We used in vivo mono-nucleosome data, extracted from wild-type S. cerevisiae that were grown in rich medium and uniquely mapped to the S. cerevisiae genome (Kaplan et al., 2009). The linker lengths distributions that we computed from cell population data of five different experiment replicates are shown in Figure 1. These five distributions are highly similar, and share several main features. First, they all exhibit an apparent disfavoring of linker lengths shorter than ∼15 bps. Second, a single prominent peak exists at 11–16 bp, and seems to decay exponentially at longer linker lengths (see exponential fits in Fig. 1). Third, with this dominant decaying pattern, a periodic pattern of subtle peaks that are approximately 10 bps apart is combined. This pattern concurs with past analyses that revealed a preferentially quantized linker lengths pattern in yeast (Cohanim et al., 2006; Wang et al., 2008). The above linker lengths distributions derived from yeast cell populations are approximations of the unknown true linker lengths distribution in yeast. We assume that the above three features that appear in the approximate distributions reflect features of the true one. This suggests that biologically relevant NCFs will also include them. We therefore selected simple functions that represent at least one of the above three features, and are defined by a small number (between 2 and 5) of parameters. These functions are: an exponentially decaying function (Exp, two parameters), a right-shifted exponentially decaying function (S-Exp, three parameters), a right-shifted exponentially decaying sinusoid (S-ES, five parameters) and a step function (Step, two parameters, may represent both an Off Step or an On Step). The function formulas are presented in the Supplementary Data section. All functions have a parameter assignment for which they are equivalent to the constant 1 function (No Coop) that represents no nucleosome cooperating interactions. Examples of the selected functions for specific parameter assignments are shown in Figure 2.

Fig. 1.

Fig. 1.

Linker lengths distributions derived from mono-nucleosome genome-wide positioning data, extracted from in vivo yeast cell populations. The data includes five different replicates, all for wild-type yeasts grown in rich medium.

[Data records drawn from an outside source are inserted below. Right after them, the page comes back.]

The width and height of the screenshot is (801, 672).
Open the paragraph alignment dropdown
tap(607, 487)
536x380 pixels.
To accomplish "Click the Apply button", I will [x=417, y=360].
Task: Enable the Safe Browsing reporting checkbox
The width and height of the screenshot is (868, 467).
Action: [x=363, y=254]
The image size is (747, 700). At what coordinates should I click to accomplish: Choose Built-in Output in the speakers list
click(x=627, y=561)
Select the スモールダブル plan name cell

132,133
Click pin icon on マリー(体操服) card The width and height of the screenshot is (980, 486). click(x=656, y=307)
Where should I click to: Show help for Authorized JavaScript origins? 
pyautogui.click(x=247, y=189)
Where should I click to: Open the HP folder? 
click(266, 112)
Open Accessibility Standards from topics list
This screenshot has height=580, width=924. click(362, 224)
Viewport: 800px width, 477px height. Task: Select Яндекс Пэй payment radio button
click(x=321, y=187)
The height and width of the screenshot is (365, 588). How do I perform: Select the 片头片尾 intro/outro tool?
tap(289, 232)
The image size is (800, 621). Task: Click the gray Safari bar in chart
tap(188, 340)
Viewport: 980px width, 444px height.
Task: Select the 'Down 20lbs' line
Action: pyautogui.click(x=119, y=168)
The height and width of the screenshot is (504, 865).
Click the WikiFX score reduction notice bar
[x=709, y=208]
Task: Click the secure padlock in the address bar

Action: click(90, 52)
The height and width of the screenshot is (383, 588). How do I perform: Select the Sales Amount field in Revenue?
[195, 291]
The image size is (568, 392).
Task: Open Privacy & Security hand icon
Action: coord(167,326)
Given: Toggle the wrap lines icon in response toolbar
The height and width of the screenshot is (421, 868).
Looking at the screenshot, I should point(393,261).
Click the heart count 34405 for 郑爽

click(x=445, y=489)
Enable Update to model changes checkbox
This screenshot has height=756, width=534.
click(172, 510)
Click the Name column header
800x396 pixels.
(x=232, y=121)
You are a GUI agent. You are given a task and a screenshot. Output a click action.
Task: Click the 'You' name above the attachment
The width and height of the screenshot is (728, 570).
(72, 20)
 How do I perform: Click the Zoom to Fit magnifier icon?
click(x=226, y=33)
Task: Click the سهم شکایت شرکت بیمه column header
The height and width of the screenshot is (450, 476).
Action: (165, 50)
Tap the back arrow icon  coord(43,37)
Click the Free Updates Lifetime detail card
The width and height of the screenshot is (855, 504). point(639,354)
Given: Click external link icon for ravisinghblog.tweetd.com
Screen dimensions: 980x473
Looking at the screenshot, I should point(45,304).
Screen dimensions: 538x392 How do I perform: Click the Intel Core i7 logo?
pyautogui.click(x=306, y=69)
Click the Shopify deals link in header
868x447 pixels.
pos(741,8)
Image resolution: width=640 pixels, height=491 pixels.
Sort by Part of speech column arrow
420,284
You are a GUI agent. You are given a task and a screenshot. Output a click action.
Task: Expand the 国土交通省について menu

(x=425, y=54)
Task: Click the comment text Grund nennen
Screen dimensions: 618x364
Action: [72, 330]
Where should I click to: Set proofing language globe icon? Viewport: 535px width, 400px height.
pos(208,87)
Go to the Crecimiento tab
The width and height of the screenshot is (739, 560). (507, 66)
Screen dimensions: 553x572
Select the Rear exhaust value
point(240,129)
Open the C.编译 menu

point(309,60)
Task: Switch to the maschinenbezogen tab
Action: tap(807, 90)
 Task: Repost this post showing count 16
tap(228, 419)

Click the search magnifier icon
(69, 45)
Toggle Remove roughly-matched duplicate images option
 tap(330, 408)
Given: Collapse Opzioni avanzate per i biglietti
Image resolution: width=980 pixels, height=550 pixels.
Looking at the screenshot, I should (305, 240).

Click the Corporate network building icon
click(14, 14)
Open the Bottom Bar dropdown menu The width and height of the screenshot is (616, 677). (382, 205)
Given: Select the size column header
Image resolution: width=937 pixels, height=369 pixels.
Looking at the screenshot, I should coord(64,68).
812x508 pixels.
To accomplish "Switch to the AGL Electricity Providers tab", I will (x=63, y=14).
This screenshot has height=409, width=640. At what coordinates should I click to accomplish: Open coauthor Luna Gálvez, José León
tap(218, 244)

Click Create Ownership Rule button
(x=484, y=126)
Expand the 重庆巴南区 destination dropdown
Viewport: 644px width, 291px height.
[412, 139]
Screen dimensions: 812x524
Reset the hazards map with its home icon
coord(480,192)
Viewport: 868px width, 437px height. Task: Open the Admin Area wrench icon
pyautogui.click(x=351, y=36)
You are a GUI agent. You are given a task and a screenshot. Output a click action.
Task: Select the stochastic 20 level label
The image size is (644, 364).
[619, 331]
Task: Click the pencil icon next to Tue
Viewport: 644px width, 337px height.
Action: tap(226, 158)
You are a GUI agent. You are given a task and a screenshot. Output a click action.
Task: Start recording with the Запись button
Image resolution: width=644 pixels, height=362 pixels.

For each replicate, the distribution of linker lengths in the range 0–100 is shown (divided by its mean value), along with an exponential curve that was fit to its decaying part (starting at the main peak).

Fig. 2.

Fig. 2.

Nucleosome cooperativity functions and their linker length distributions. The figure is organized in a table-like fashion, with columns per NCF and rows per graph type. In the first row (in blue) are the NCFs, along with their formulas (after parameters were assigned). In the second row (in red) are the sampled linker lengths distributions derived from sampled nucleosome configurations that represent data at single cell resolution. In the third row (in green) are the sampled linker lengths distributions derived from sampled mono-nucleosome data that represents data at cell population resolution.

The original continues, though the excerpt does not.